--- Exercise input ---

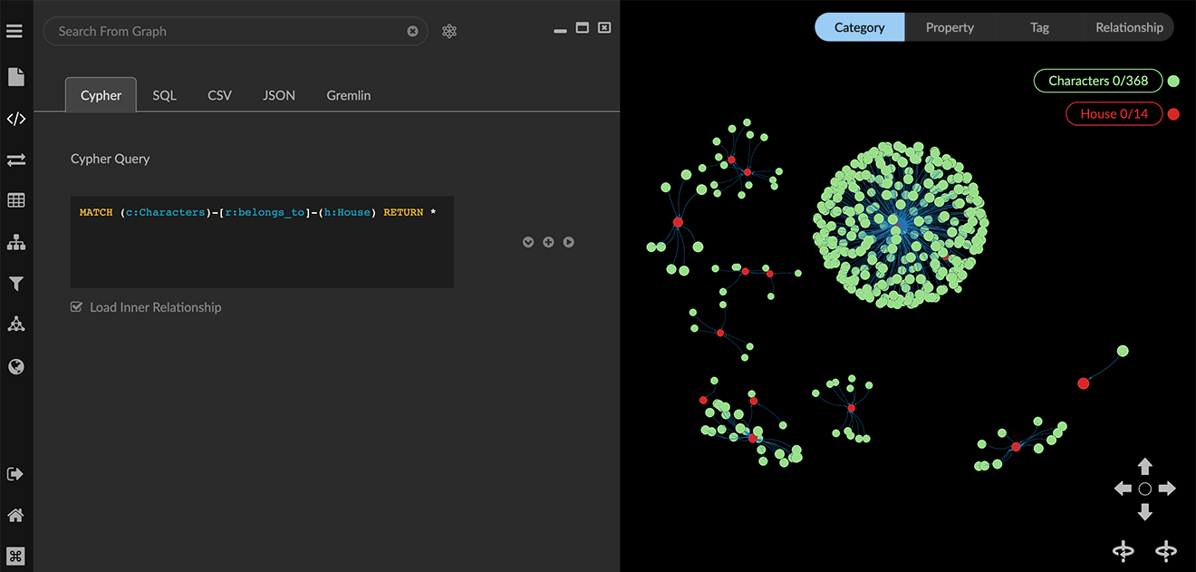Toggle the House 0/14 category pill
The image size is (1196, 572).
(x=1114, y=113)
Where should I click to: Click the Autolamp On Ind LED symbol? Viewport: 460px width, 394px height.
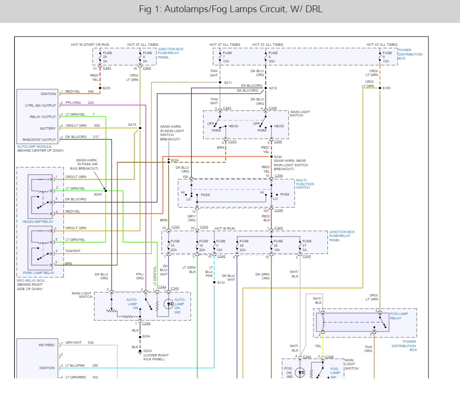(x=169, y=304)
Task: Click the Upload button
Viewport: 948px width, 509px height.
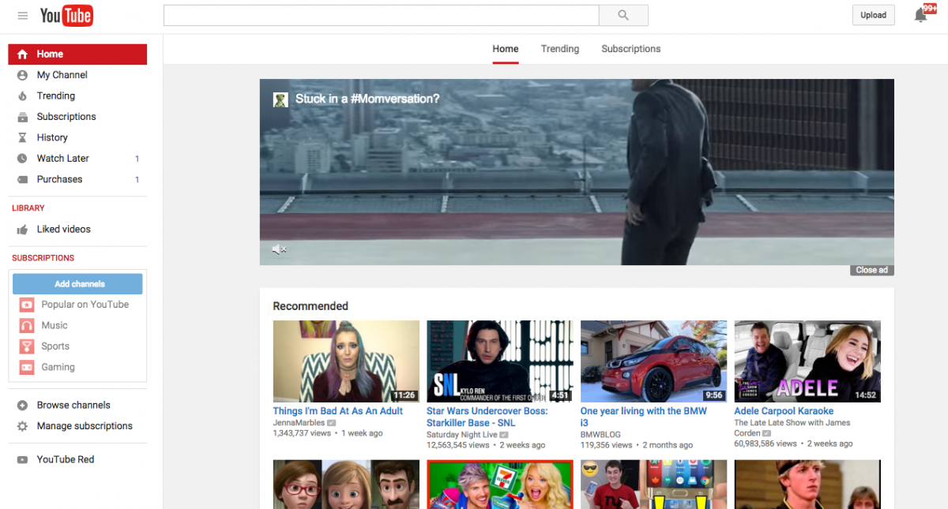Action: coord(873,14)
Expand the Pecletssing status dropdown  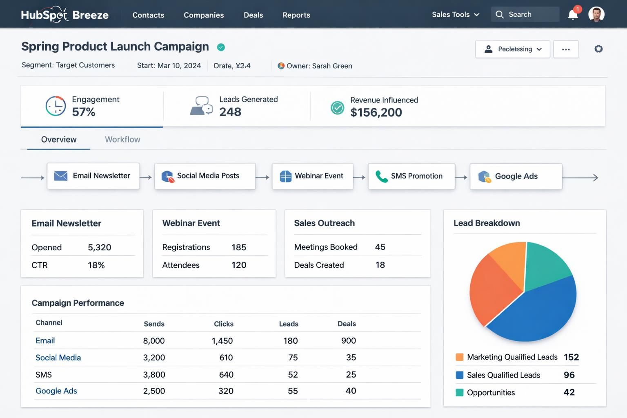click(x=512, y=49)
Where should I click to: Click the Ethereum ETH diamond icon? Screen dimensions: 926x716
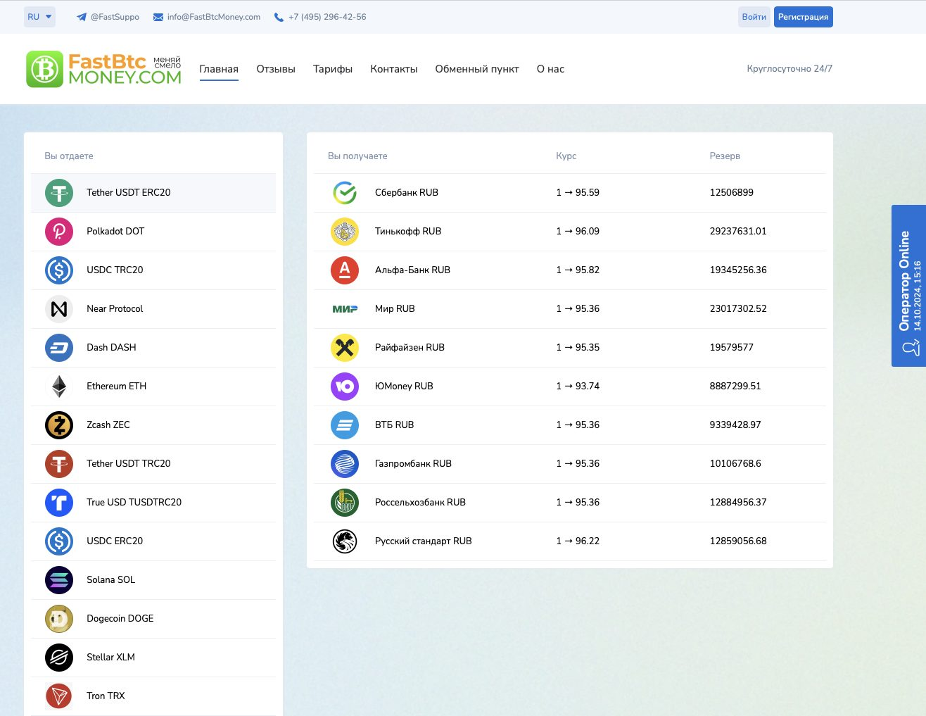coord(59,387)
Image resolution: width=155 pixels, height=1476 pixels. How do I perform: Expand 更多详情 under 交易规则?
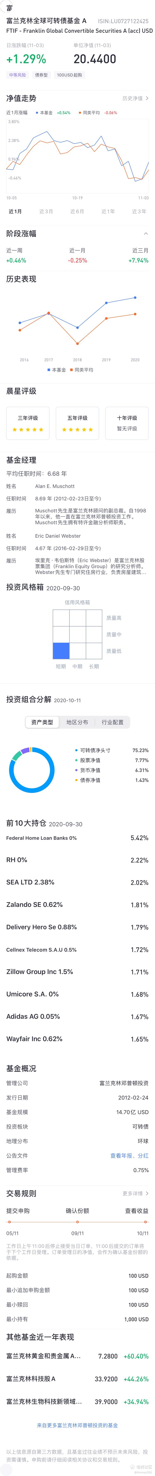click(136, 1194)
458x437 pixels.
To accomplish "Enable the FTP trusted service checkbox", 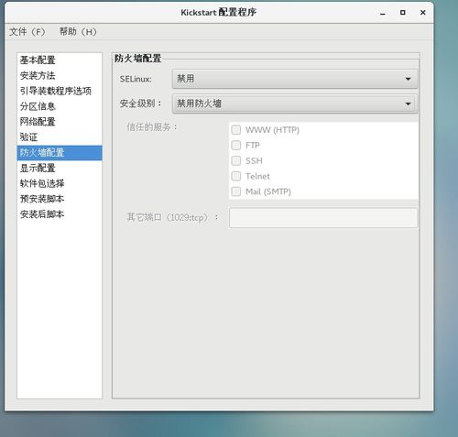I will coord(236,146).
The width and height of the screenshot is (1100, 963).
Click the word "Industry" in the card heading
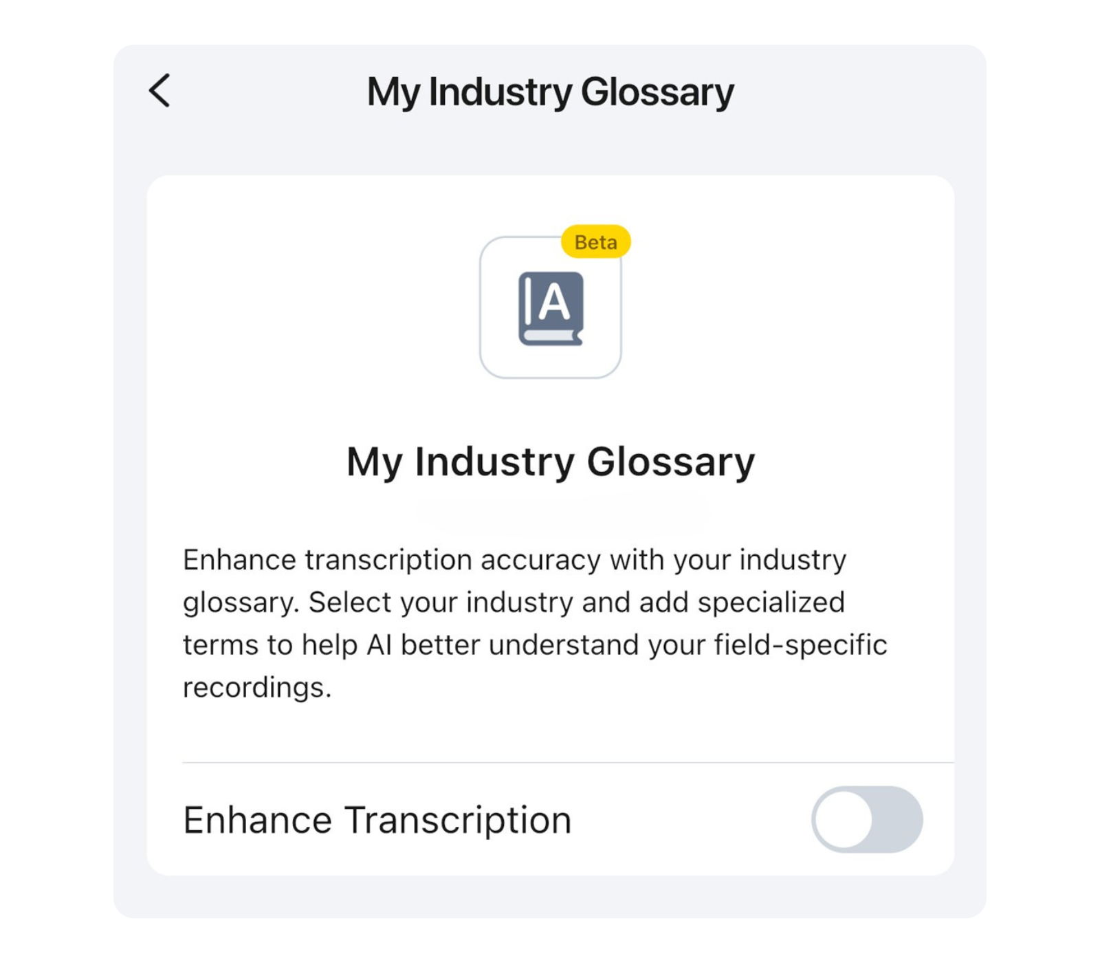tap(494, 462)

---

## Directions for this task
Extract exactly the lines above from the line containing "The width and" through the last one, both ends included, but not the pictures.

## Response to this exercise
The width and height of the screenshot is (1100, 963).
Click the word "Industry" in the card heading
tap(494, 462)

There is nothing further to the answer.